(A) $\sin(-x)=-\sin x$
(B) $\cos(-x)=\cos x$
(C) $\cos(x+y)=\cos x\cos y-\sin x\sin y$
(D) $\sin(x+y)=\sin x\cos y+\cos x\sin y$
Use these equalities to derive the following important trigonometric functions:
f) $\left|\cos\dfrac{x}{2}\right|=\sqrt{\dfrac{1+\cos x}{2}}$
g) $\left|\sin\dfrac{x}{2}\right|=\sqrt{\dfrac{1-\cos x}{2}}$
This is for (f): Since this is a half-angle identity I replace $x$ with $\frac{\pi}{2}$. And I'll use (C). $\cos(\frac{\pi}{2}+\frac{\pi}{2})=\cos\frac{\pi}{2}\cos\frac{\pi}{2}-\sin\frac{\pi}{2}\sin\frac{\pi}{2}\Rightarrow \cos2\frac{\pi}{2}=\cos^2\frac{\pi}{2}-\sin^2\frac{\pi}{2}$
Using power reduction identity of: $\cos^2\theta=\dfrac{1+\cos2\theta}{2}$ yields $\cos2\frac{\pi}{2}=\dfrac{1+\cos2\frac{\pi}{2}}{2}$.
I do not believe this is correct because $\cos^2\theta\ne \cos2\theta$. Please help, but no answers.
Best Answer
I know from an earlier question of yours that you are familiar with the identities $$\cos 2w =2\cos^2 w-1=1-2\sin^2 w,\tag{$1$}$$ which can be derived fairly quickly from (C). (Yes, I have changed the name of the variable.
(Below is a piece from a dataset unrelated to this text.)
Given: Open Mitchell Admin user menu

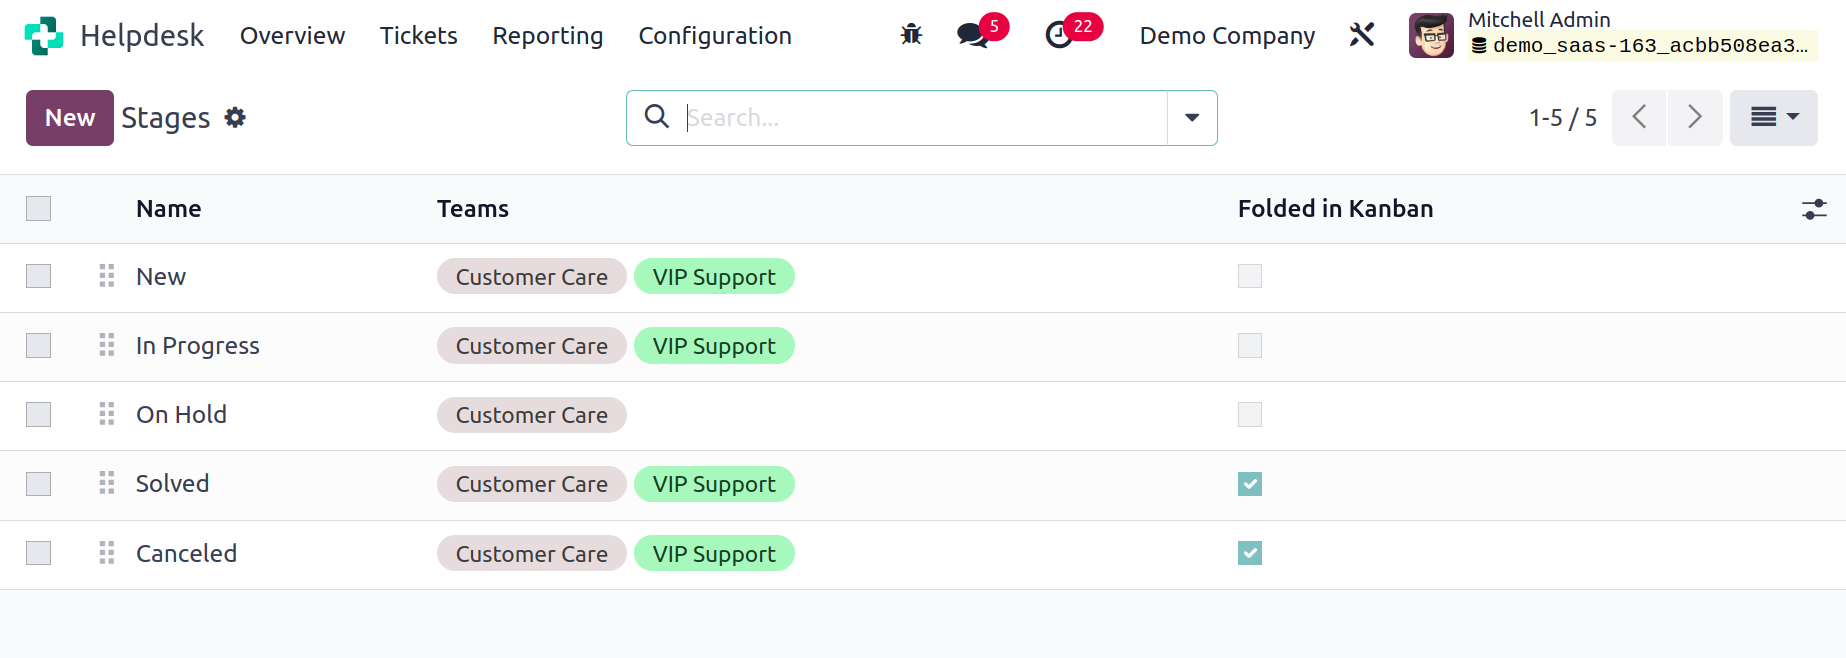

That is deliberate.)
Now let $w=\frac{x}{2}$. Then the identities $(1)$ can be rewritten as $$\cos x=2\cos^2 \frac{x}{2}-1=1-2\sin^2 \frac{x}{2}.$$ (We are replacing $w$ by $\frac{x}{2}$. So $2w=x$.)
Look first at the identity $\cos x=2\cos^2 \frac{x}{2}-1$. This can be rewritten as $1+\cos x=2\cos^2 \frac{x}{2}$, and then as $\cos^2\frac{x}{2}=\frac{1+\cos x}{2}$.
Take the square root of both sides. We get $$\sqrt{\frac{1+\cos x}{2}}=\left|\cos \frac{x}{2}\right|.$$ Here we used the general fact that $\sqrt{a^2}=|a|$.
The other identity is proved the same way. From $\cos x=1-2\sin^2\frac{x}{2}$ we get $2\sin^2\frac{x}{2}=1-\cos x$. Divide both sides by $2$ and take the square root.